[Pedido escrito 1]
Transcreva integralmente o texto sobre a homilia do Papa Francisco no funeral de Bento XVI.

[Texto de leitura]
################
A homilia do Papa Francisco na cerimónia fúnebre do Papa emérito Bento XVI centrou-se na frase de Cristo “Pai, nas tuas mãos entrego o meu espírito”, citada no Evangelho de Lucas, para refletir sobre a entrega de Bento XVI ao longo da vida.

Leia aqui o texto na íntegra:

“‘Pai, nas tuas mãos entrego o meu espírito’: são as últimas palavras que o Senhor pronunciou na cruz; quase poderíamos dizer, o seu último suspiro, capaz de confirmar aquilo que caraterizou toda a sua vida: uma entrega contínua nas mãos de seu Pai. Mãos de perdão e compaixão, de cura e misericórdia, mãos de unção e bênção, que O impeliram a entregar-Se também nas mãos dos seus irmãos. Aberto às pendências que ia encontrando ao longo do caminho, o Senhor deixou-Se cinzelar pela vontade do Pai, carregando aos ombros todas as consequências e dificuldades do Evangelho até ao ponto de ver as suas mãos chagadas por amor. ‘Olha as minhas mãos’: disse Ele a Tomé, e o mesmo diz a cada um de nós. Mãos chagadas que se nos estendem numa oferta incessante a fim de conhecermos o amor que Deus tem por nós e acreditarmos nele.
################
[Dados apresentados]
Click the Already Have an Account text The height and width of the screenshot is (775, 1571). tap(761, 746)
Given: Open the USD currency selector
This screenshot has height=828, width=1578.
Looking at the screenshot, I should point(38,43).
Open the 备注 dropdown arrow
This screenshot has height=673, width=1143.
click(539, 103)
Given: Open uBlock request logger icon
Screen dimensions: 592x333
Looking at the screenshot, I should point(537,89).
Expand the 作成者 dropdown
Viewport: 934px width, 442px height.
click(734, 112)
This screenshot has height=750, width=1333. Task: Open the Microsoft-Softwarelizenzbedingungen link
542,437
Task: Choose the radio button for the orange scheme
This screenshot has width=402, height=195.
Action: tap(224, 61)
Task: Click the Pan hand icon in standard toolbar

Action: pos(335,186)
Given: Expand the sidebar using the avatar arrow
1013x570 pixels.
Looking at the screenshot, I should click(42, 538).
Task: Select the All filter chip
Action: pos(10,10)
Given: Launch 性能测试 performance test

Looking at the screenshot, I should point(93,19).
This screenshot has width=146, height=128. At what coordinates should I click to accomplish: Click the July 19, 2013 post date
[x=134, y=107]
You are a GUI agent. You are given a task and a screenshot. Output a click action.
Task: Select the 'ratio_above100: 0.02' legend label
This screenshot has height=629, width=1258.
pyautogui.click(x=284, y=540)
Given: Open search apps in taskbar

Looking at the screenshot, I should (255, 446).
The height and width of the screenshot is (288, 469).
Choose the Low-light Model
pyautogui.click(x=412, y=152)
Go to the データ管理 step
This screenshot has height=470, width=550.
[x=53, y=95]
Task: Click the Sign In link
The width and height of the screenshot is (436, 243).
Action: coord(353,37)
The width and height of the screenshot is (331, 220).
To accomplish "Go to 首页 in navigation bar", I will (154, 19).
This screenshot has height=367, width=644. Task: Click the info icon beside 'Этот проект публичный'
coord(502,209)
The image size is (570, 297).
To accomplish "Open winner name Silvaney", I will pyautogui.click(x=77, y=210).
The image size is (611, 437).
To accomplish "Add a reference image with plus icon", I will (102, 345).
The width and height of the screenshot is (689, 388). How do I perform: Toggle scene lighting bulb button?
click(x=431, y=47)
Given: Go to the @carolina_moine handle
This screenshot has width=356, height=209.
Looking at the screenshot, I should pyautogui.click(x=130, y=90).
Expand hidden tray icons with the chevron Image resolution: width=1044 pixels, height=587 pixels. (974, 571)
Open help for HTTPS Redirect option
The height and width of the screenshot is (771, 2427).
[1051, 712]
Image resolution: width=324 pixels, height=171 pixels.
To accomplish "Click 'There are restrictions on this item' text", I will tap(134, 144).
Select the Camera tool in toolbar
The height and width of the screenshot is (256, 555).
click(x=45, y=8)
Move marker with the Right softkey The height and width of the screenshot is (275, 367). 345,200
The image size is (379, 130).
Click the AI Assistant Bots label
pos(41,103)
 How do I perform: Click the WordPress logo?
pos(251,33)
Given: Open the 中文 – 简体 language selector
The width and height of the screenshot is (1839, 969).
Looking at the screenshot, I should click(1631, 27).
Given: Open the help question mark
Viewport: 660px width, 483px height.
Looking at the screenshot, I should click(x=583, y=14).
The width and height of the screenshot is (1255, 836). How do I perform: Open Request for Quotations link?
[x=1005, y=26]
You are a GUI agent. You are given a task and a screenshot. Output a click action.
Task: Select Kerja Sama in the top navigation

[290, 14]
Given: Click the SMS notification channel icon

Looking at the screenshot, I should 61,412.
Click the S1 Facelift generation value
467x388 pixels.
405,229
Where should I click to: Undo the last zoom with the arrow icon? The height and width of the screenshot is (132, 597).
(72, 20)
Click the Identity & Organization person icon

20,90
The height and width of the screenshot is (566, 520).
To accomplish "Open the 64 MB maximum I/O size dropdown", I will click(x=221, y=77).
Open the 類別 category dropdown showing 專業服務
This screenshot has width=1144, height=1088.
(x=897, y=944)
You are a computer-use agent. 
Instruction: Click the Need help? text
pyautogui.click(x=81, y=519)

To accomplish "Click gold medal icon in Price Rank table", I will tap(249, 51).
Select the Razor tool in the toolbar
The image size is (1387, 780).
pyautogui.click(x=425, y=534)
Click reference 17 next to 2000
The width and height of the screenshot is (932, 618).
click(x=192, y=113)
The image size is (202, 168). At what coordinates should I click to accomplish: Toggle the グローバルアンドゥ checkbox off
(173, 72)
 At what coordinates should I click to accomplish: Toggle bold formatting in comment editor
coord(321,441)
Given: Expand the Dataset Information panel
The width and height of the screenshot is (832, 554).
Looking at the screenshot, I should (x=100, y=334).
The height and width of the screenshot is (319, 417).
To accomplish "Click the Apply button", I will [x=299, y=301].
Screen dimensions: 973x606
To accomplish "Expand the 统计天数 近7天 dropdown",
################
[Pedido escrito 2]
Quantas linhas da listagem contêm a palavra "pyautogui"? Responda só com o número.

[Resposta 1]
A homilia do Papa Francisco na cerimónia fúnebre do Papa emérito Bento XVI centrou-se na frase de Cristo “Pai, nas tuas mãos entrego o meu espírito”, citada no Evangelho de Lucas, para refletir sobre a entrega de Bento XVI ao longo da vida.

Leia aqui o texto na íntegra:

“‘Pai, nas tuas mãos entrego o meu espírito’: são as últimas palavras que o Senhor pronunciou na cruz; quase poderíamos dizer, o seu último suspiro, capaz de confirmar aquilo que caraterizou toda a sua vida: uma entrega contínua nas mãos de seu Pai. Mãos de perdão e compaixão, de cura e misericórdia, mãos de unção e bênção, que O impeliram a entregar-Se também nas mãos dos seus irmãos. Aberto às pendências que ia encontrando ao longo do caminho, o Senhor deixou-Se cinzelar pela vontade do Pai, carregando aos ombros todas as consequências e dificuldades do Evangelho até ao ponto de ver as suas mãos chagadas por amor. ‘Olha as minhas mãos’: disse Ele a Tomé, e o mesmo diz a cada um de nós. Mãos chagadas que se nos estendem numa oferta incessante a fim de conhecermos o amor que Deus tem por nós e acreditarmos nele.

[Resposta 2]
6